Probably very few NFL viewers remember the name Branden Oliver. Only a selection of more devoted Los Angeles Chargers fans might, but even then he’s faded from memory a bit due to only contributing significantly for one season. Oliver, a multi-purpose running back, still looked quite promising at one time. He’s very much a case of “what could have been” with perhaps the defining factor being injuries and eventually diminished opportunities.
What Could Have Been: Branden Oliver
2014: Coming Out of Nowhere
Branden Oliver was originally an undrafted free agent. He had played with the University of Buffalo and ended up becoming the all-time leading rusher there with 4,049 yards. Despite and two First-Team All-MAC bids, he went undrafted and signed with the Chargers in 2014. He ended up getting opportunities due to injuries; the running back corps was in shambles early on in the season. Ryan Mathews was temporarily out with a sprained MCL and Danny Woodhead was out for the season. That left them with Donald Brown (who struggled heavily)… and the completely unknown Oliver.

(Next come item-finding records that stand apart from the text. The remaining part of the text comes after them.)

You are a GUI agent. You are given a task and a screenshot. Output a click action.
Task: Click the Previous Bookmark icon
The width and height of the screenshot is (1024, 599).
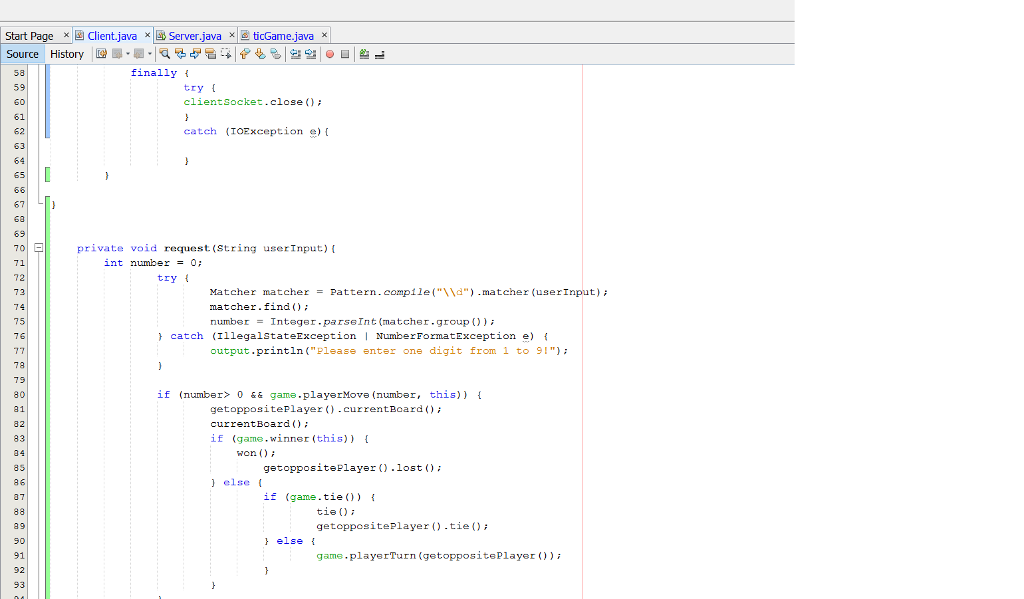244,54
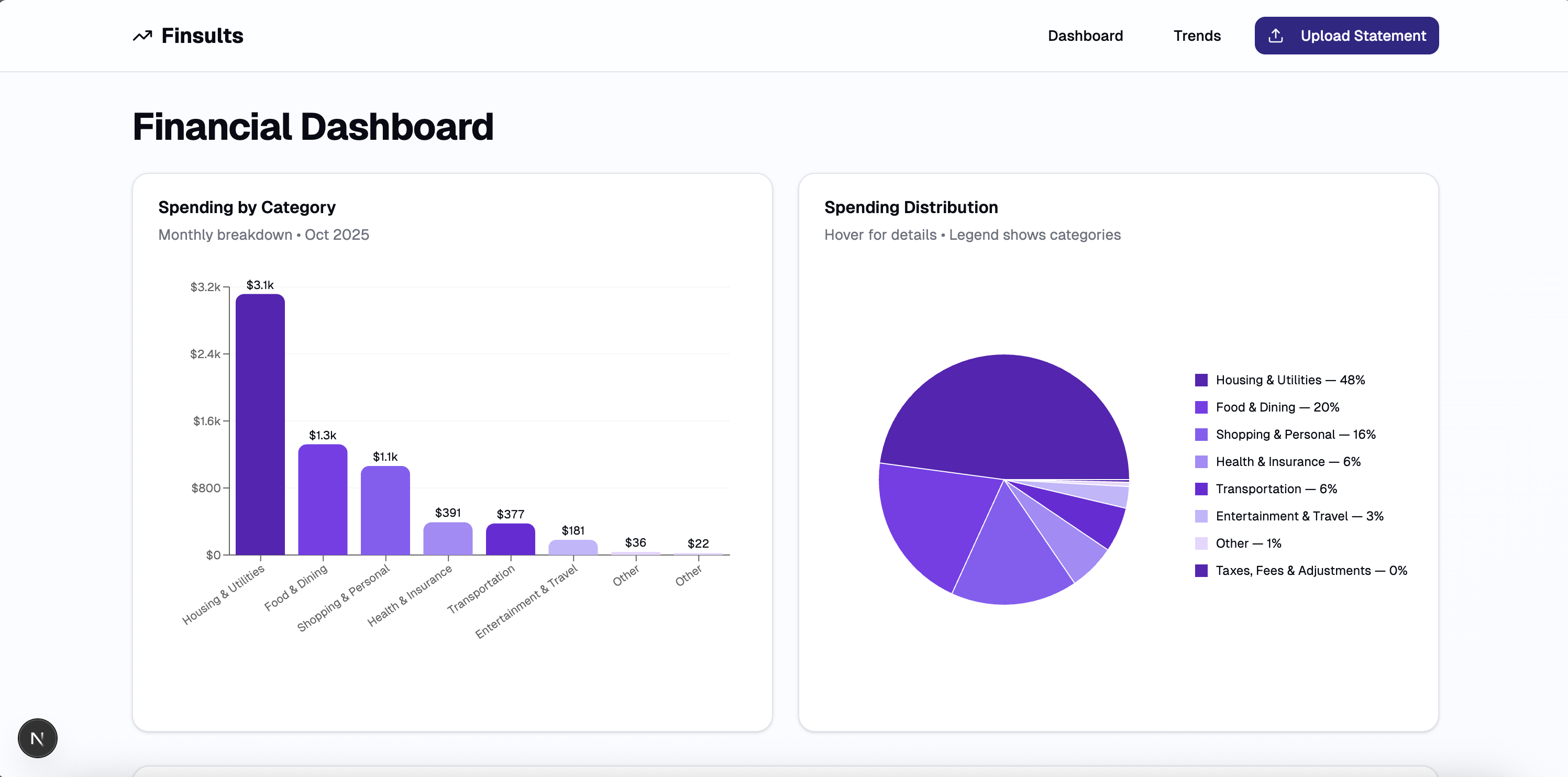The image size is (1568, 777).
Task: Click the upload arrow icon
Action: 1275,36
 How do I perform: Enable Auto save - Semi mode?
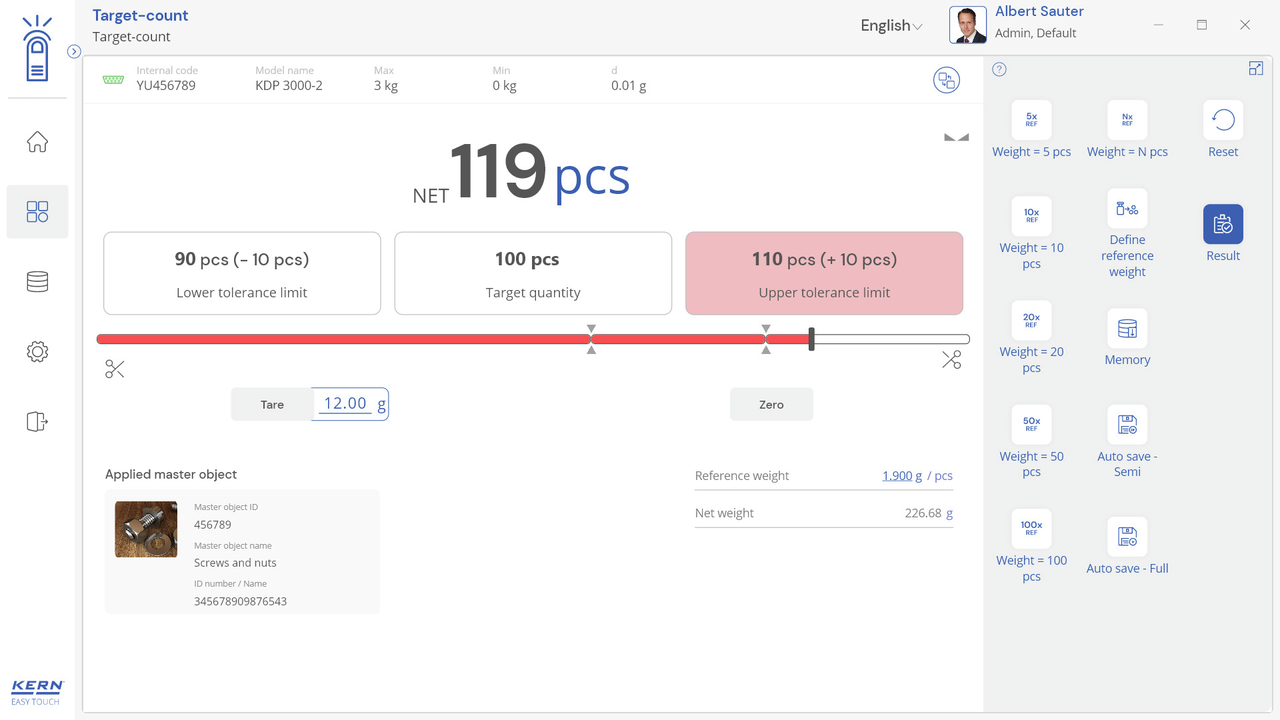click(x=1127, y=425)
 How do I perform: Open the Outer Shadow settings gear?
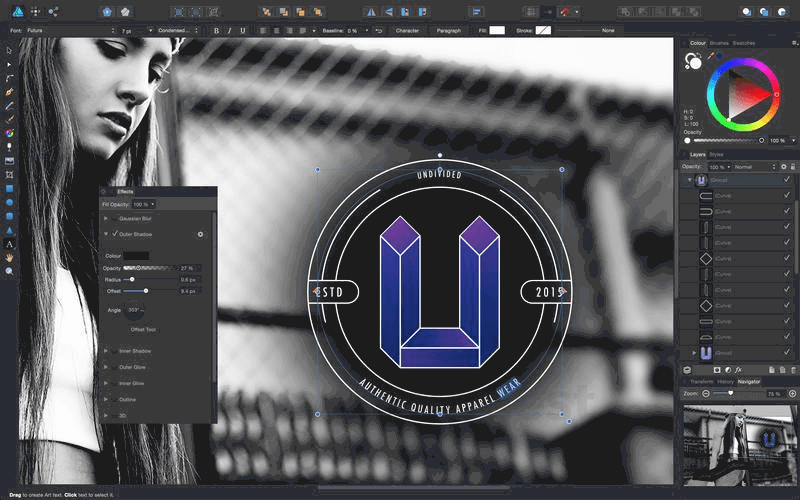200,234
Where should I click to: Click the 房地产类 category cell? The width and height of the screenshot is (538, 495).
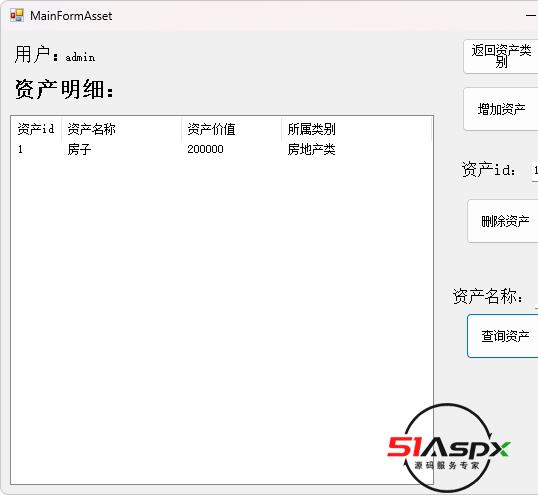(x=311, y=149)
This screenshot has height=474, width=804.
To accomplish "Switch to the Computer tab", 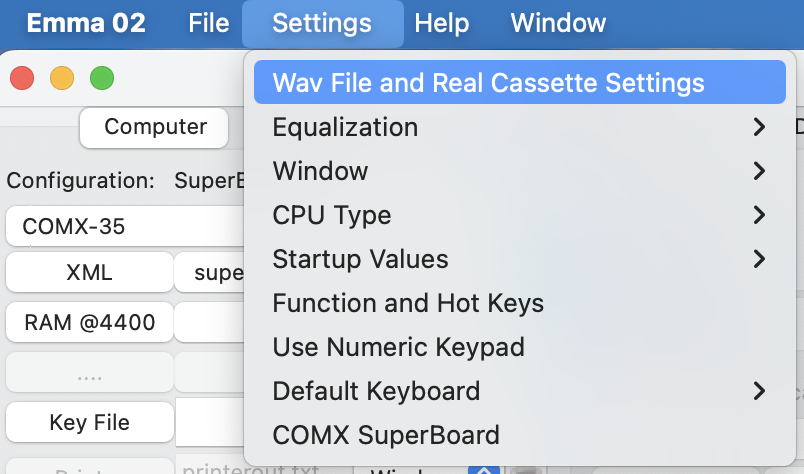I will click(x=155, y=127).
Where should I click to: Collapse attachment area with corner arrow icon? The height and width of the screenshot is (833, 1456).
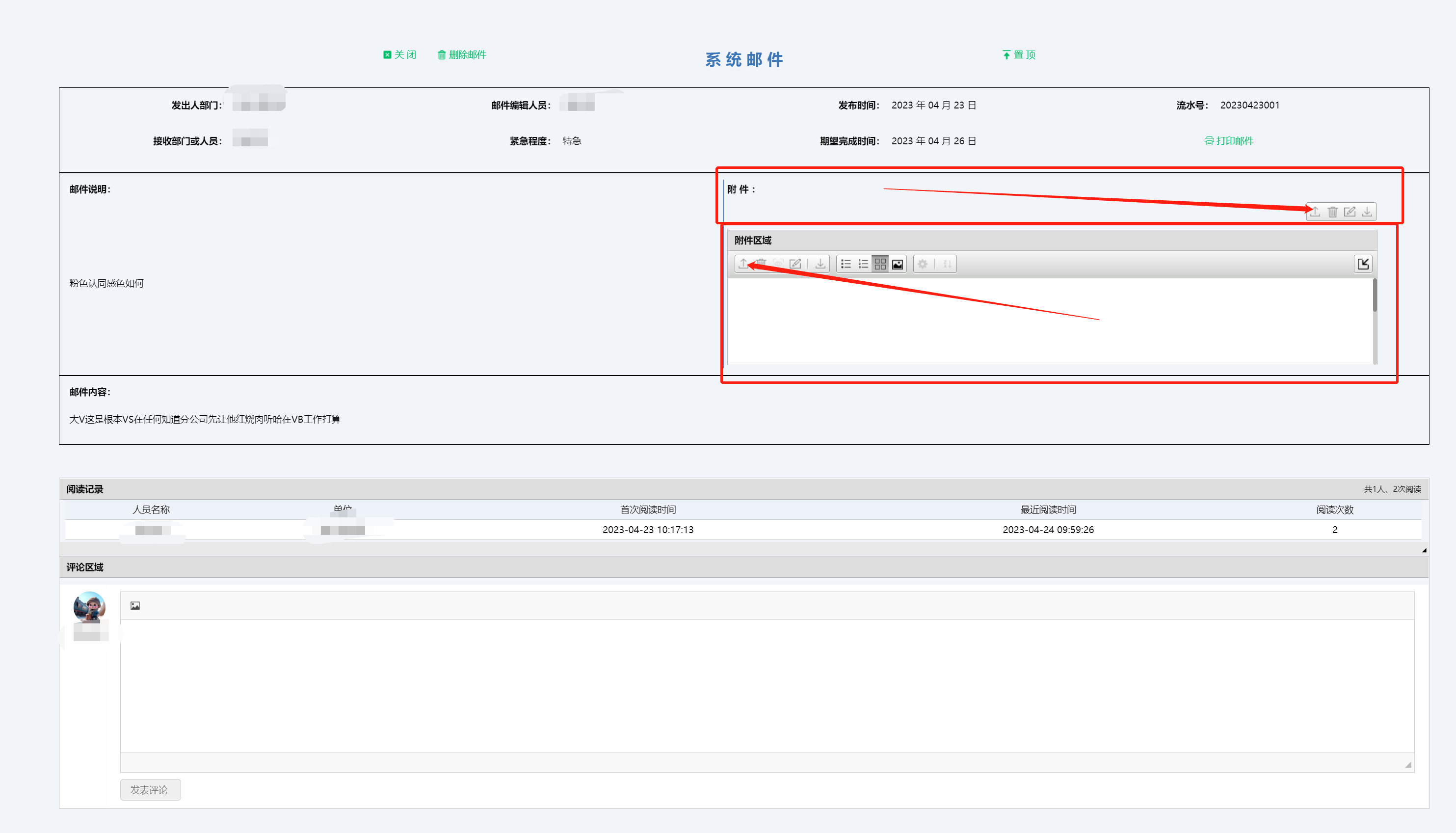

In Week 5, he broke out with 114 rushing yards on 19 carries, 68 receiving yards, and two touchdowns. This was against the New York Jets, who had the top rushing defense statistically at the time. The following week, he got another 100 yards and scored a go-ahead touchdown in the final minute against the Las Vegas Raiders.
That would end up being his last 100-yard game of the season, as over the next few weeks the Chargers found themselves playing from behind more often and used him less. And then Mathews eventually returned, and he didn’t get many carries until towards the end when Mathews was injured again. He got one more touchdown in the season finale. He had 582 rushing yards and three touchdowns, and 271 receiving yards and one touchdown. Given his size (5’8”) and receiving ability, he quickly received comparisons to former Charger Darren Sproles – he even wore the same number (#43). The future seemed bright for him.
All Downhill From Here
2015 saw Oliver’s playing time go down drastically due both to the drafting of Melvin Gordon and the return of Woodhead – both of whom stayed healthy. Oliver, on the other hand, only played in eight games before getting injured himself and missing the rest of the season. He finished with 108 rushing yards and 112 receiving yards; his most productive game was Week 7 when he had 74 scrimmage yards. Given his low spot on the depth chart, though, being on pace for 400 scrimmage yards still wasn’t too shabby.
In 2016, Oliver tore his Achilles in the preseason and missed the entire regular season as a result. He did re-sign with the Chargers in 2017 but was not the same. He rushed for only 83 yards – on 35 carries, for a lousy 2.4 yards per carry average. Even with Woodhead gone, he didn’t get more opportunities as a receiver, and that role was taken by Austin Ekeler instead (which worked out pretty well anyway).
Oliver signed in August 2018 with the Indianapolis Colts but ended up being part of the final roster cuts. That was his last NFL opportunity. To his credit, he didn’t stop playing football; he joined the AAF in 2019 and played for the Salt Lake Stallions, where he was more productive prior to another injury, getting 210 yards on 54 carries and a touchdown. He didn’t end up in the XFL, but he is now playing for the Hamilton Tiger-Cats of the CFL.
Oliver showed a lot of promise at one time; unfortunately, a combination of injuries and being buried on the depth chart ended up drowning him out. While he probably wouldn’t have reached the heights of Sproles, one does have to wonder how things would’ve turned out if he stayed healthy. But at least he’s been able to continue playing football elsewhere even if his NFL career has long ended.